2. **Different backing store.** Numbers come from the entitlements database, not Prometheus, so they survive Prometheus retention rollovers and reflect contract truth.

What you'll see:

* Active vs. licensed seat count, by license tier
* Per-dataset utilization vs. contract caps
* Trend lines that make it easy to spot accounts approaching their limits
* **Most queried datasets** — use this to prioritize [cache pre-generation](/administration/cache-pre-generation)

<Note>
  The `1d` / `1w` selector labels on this tab may still reflect monthly aggregation in the backing entitlements store in some releases. Treat long-window utilization as directional until label semantics match the aggregation period in your environment.
</Note>

## Grafana integration

The action in the upper-right of every tab opens the **Grafana Integration** dialog. Super-admins can use it to:

* **Issue Bearer tokens** for external Prometheus consumers (the full token is shown exactly once at creation, so copy it immediately).
* **List existing tokens** with their issue time and issuing user.
* **Revoke tokens** that are no longer needed or may have leaked.

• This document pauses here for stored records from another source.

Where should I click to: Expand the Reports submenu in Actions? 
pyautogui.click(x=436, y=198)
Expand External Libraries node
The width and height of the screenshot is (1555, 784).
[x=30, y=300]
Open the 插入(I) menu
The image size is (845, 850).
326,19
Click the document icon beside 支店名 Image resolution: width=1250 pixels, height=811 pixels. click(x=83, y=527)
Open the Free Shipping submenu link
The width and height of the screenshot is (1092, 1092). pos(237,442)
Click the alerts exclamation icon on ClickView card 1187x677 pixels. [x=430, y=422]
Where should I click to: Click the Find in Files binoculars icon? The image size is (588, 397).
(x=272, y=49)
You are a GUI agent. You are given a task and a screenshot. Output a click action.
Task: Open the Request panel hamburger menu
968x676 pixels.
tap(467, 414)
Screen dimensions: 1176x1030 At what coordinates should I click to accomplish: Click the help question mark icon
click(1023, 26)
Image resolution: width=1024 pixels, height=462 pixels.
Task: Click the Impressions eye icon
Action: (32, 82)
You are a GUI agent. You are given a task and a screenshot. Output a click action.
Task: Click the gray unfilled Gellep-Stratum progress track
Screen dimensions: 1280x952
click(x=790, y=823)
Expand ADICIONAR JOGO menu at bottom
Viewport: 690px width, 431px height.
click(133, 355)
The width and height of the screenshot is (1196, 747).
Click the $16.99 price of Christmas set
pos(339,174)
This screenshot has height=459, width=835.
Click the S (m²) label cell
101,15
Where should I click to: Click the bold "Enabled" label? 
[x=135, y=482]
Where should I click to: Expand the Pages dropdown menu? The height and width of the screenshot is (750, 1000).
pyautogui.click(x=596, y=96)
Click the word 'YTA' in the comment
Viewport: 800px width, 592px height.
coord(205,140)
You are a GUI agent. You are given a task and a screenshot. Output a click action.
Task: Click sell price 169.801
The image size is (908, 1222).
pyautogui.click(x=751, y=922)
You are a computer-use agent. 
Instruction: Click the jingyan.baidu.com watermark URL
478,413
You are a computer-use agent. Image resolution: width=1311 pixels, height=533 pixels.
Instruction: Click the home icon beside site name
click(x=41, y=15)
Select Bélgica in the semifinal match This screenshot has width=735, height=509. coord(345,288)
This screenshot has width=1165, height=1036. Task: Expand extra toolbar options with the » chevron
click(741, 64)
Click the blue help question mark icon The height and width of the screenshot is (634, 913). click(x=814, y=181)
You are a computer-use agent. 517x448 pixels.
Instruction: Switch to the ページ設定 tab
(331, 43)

See the full setup walkthrough in the [Grafana integration guide](/integrations/grafana).

## How the data flows

```
┌────────────────────────────────────────────────────────────────────┐
│  Liberator UI                                                      │
│  ┌────────────────────────┐    ┌──────────────────────────────┐    │
│  │  Cluster / Queue /     │    │  Usage tab                   │    │
│  │  Datasets / Long Q     │    │                              │    │
│  └──┬─────────────────────┘    └──┬───────────────────────────┘    │
└─────┼────────────────────────────┼────────────────────────────────┘
      │ /metrics-api/* (OIDC cookie)│ /admin-api/entitlements/*
      ▼                             ▼
┌──────────────┐              ┌──────────────────┐
│  Prometheus  │              │  Entitlements DB │
│  (read-only) │              │  (PostgreSQL)    │
└──────────────┘              └──────────────────┘
      ▲
      │ /metrics-api-bearer/* (Bearer token)
      │
┌──────────────┐
│  External    │
│  Grafana,    │
│  Federation  │
└──────────────┘
```

Both Prometheus-fronted endpoints (`/metrics-api/*` for the in-product UI and `/metrics-api-bearer/*` for external consumers) expose the same read-only subset of the Prometheus HTTP API. The OIDC-fronted route is what the in-product tabs use; the Bearer-fronted route is what Grafana and federated Prometheus servers use.